There’s a useful trick when you want to do new work. It has some of the characteristics of procrastination, but it’s different. With procrastination, the problem solver waits to start the solving until it’s almost impossible to meet the deadline. The the solver uses the unreasonable deadline to create internal pressure so they can let go of all the traditional solving approaches. With no time for traditional approaches, the solver must let go of what worked and try a new approach.
Now, the mainstream procrastinator doesn’t wait with forethought as I described, but forethought isn’t the required element. The internal pressure doesn’t care if it was forethought, it constrains out the tried-and-true, either way. Forethought or not, the results speak for themselves – unimaginable work done in far less time than reasonable.
But what if you could take the best parts of procrastination and supercharge it with purpose and process? What if you could help people achieve the results of procrastination – unimagined solutions done in an unreasonable time window – but without all the stress that comes with procrastination? What about a process for purposeful procrastination?
The
IBE (Innovation Burst Event) was created to do just that – to systematize the goodness of procrastination without all the baggage that comes with it.
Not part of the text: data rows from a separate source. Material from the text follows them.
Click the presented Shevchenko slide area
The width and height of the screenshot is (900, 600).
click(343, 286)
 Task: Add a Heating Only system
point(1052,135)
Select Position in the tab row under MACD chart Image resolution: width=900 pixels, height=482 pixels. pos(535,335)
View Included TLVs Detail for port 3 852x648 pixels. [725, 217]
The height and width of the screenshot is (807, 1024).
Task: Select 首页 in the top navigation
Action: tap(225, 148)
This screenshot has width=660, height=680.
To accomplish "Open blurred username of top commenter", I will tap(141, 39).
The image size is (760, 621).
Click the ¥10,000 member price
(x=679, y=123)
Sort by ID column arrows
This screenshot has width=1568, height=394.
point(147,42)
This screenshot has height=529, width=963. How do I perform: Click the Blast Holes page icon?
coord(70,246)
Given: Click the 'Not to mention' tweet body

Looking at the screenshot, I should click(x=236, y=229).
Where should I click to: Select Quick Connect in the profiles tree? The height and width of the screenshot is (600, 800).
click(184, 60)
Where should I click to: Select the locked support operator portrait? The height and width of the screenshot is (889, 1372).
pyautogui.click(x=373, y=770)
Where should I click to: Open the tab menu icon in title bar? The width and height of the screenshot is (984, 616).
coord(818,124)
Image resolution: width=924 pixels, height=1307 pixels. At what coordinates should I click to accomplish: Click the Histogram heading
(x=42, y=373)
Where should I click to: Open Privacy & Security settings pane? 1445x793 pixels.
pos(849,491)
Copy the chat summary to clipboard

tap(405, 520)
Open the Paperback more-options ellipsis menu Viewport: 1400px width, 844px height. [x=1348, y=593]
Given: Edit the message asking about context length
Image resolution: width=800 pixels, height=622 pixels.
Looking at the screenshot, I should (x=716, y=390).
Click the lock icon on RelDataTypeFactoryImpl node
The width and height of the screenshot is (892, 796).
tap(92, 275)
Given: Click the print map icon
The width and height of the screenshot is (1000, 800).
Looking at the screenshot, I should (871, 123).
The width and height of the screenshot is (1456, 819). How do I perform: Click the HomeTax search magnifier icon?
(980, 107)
The heart of the IBE is the Design Challenge, where a team with diverse perspective is brought together by a facilitator to solve a problem in five minutes. The unreasonable time constraint generates all the goodness that comes with procrastination, but, because it’s a problem solving exercise, there’s no drama. And like with procrastination, the teams deliver unimaginable results within an unrealistic time constraint.
The purposefulness of the IBE comes with up-front work to create Design Challenges that investigate design space that has high potential. This can be driven by the Voice of the Customer (VOC) or
Voice of the Technology (VOT). Either way, the choice of the design space is purposeful.
If you want to jump-start your innovation work, try the IBE. And who knows, if you call it purposeful procrastination you may get a lot of people to participate.